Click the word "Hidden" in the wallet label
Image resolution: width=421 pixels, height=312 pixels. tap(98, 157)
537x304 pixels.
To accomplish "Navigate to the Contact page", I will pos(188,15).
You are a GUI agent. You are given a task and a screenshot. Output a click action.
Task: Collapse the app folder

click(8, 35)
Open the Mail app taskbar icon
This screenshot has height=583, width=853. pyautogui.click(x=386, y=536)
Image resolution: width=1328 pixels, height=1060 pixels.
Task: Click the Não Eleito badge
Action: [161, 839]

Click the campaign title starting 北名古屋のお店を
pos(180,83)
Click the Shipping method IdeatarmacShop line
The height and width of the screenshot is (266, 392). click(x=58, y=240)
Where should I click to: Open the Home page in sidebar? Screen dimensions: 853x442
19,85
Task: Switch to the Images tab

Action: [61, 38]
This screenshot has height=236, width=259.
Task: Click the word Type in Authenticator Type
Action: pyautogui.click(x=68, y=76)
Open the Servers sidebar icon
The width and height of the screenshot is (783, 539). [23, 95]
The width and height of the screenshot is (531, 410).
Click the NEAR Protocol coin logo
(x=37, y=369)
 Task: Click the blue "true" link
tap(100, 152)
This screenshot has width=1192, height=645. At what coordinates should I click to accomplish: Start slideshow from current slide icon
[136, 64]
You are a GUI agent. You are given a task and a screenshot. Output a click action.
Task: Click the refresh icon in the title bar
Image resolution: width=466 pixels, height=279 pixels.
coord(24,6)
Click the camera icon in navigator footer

-=-=-=-=-

**THE TASK**: Your answer must consist only of the lines from the one containing "Task: Click the blue" through the last line of the data above, both included, exactly as written.

**EXERCISE SOLUTION**:
 Task: Click the blue "true" link
tap(100, 152)
This screenshot has width=1192, height=645. At what coordinates should I click to accomplish: Start slideshow from current slide icon
[136, 64]
You are a GUI agent. You are given a task and a screenshot. Output a click action.
Task: Click the refresh icon in the title bar
Image resolution: width=466 pixels, height=279 pixels.
coord(24,6)
Click the camera icon in navigator footer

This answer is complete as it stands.